Say I assign a 0.2% probability to a given intervention averting human extinction. If I assign it a 0.1% probability of bringing about extinction (which otherwise would not have occurred), then I’ve lost half the value of an intervention with a 0.2% probability of success and no risk of backfire. A 0.198% probability of extinction would leave a hundredth of the value.
Even at that point, it seems like quite a stretch to say that the best estimate of the Nuclear Threat Initiative’s existential risk impact is that it is 99% as likely to bring about existential catastrophe as to prevent it. And note that if the risk of backfire is to wipe out more orders of magnitude of x-risk reduction opportunity, the positives and negatives need to be very finely balanced:
If an x-risk reduction intervention has substantially greater probability of averting than producing existential risk, then it’s a win.
If an x-risk reduction intervention has greater probability of producing than averting existential risk, then that means that preventing its use is itself an x-risk intervention with good expected value.
To be neutral, the probability of backfire must be in a very narrow range.
Also, as Anna notes, uncertainty on the numbers at this scale leads to high value of information.

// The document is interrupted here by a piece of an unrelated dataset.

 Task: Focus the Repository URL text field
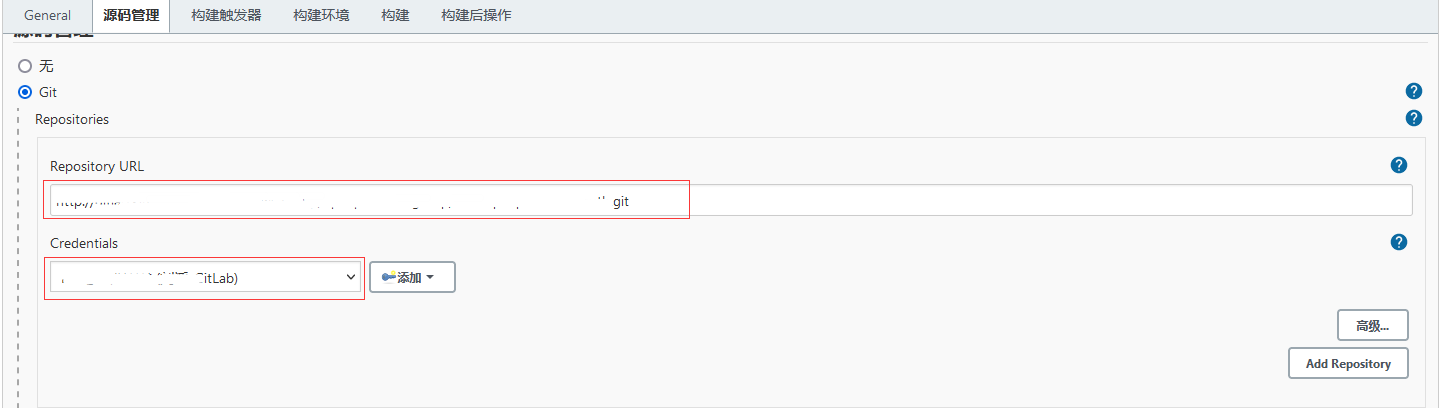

If you assigned a 0.2% probability to a social intervention producing a specific result, I’d mostly be highly skeptical that you have enough, good enough, data to put that precise a number on it. Once probabilities get small enough, they’re too small for the human brain to accurately estimate them.
To be neutral in reality, yes, the probability must be in a very narrow range. To be neutral within the ability of a human brain to evaluate without systematic quantitative study, it just needs to be small enough that you can’t really tell if you’re in case 1 or case 2.

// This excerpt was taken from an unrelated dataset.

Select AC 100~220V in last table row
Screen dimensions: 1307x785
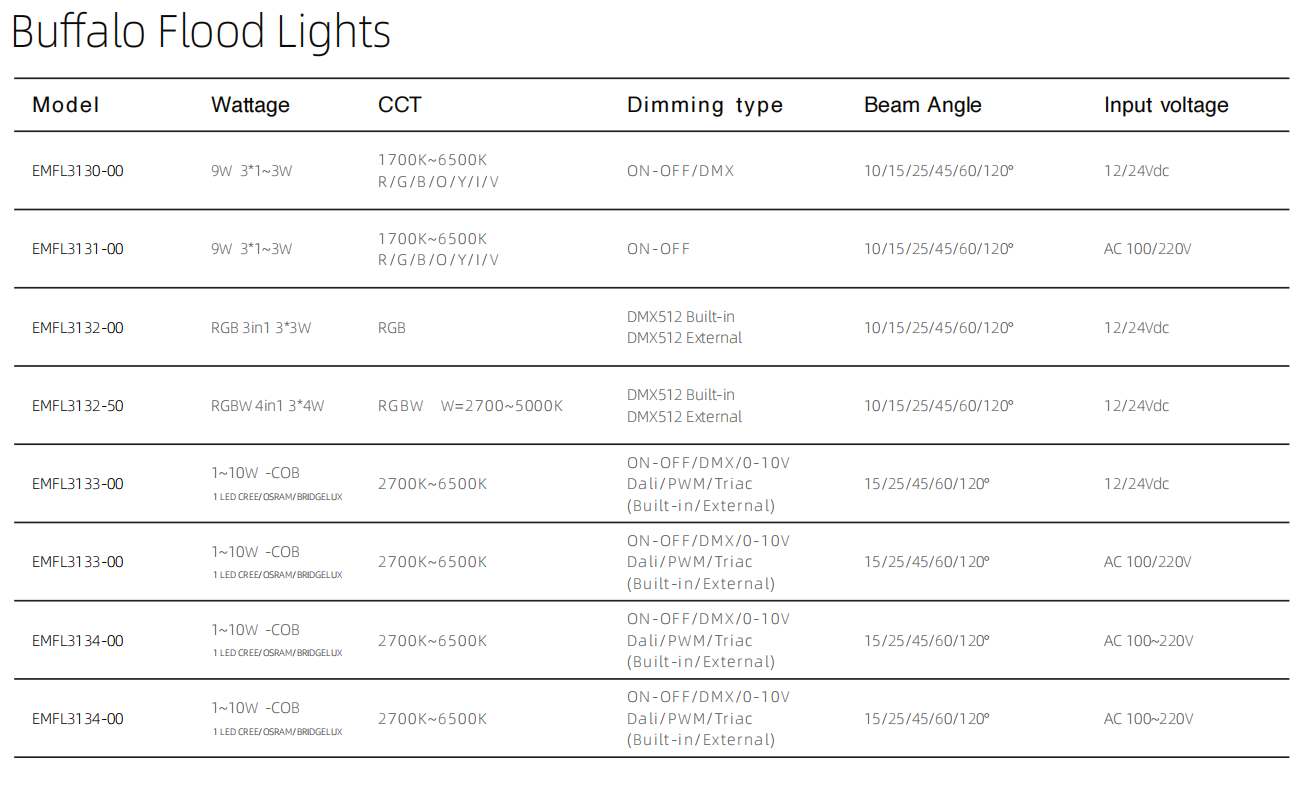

Do you mean that people tend to be poorly calibrated? You might mean that events or statements to which people assign 0.2% probability happen more often than that. Or you might mean that they happen less often. But either way one should then shift one’s probability estimates to take that information into account.
Or do you mean that such a number would be unstable in response to new information, more thinking about it, getting info on how priming and biases affect estimation (obviously such estimates on the spot depend on noisy factors, and studies show gains just from averaging estimates one makes at different times and so forth), etc?
In either case, if you were compelled to offer betting odds on thousands of independent claims like that (without knowledge of which side of the bet you’d have to take, and otherwise structured to make giving your best estimate the winning strategy) how would you do it?
As an aside, Yvain’s post on probability estimation seems relevant here.
The second.
Specifically, I am of the opinion that it is well-demonstrated that calculating adverse consequences of social policy is both sufficiently complicated and sufficiently subject to priming and biases that it is beyond human capacity at this time to accurately estimate whether the well-intentioned efforts of the Nuclear Threat Initiative are more likely to reduce or increase the risk of global thermonuclear war.
If I were forced to take a bet on the issue, I would set the odds at perfectly even. Not because I expect that a full and complete analysis by, say, Omega would come up with the probability being even, but because I have no ability to predict whether Omega would find that the Nuclear Threat initiative reduces or increases the chance of global thermonuclear war.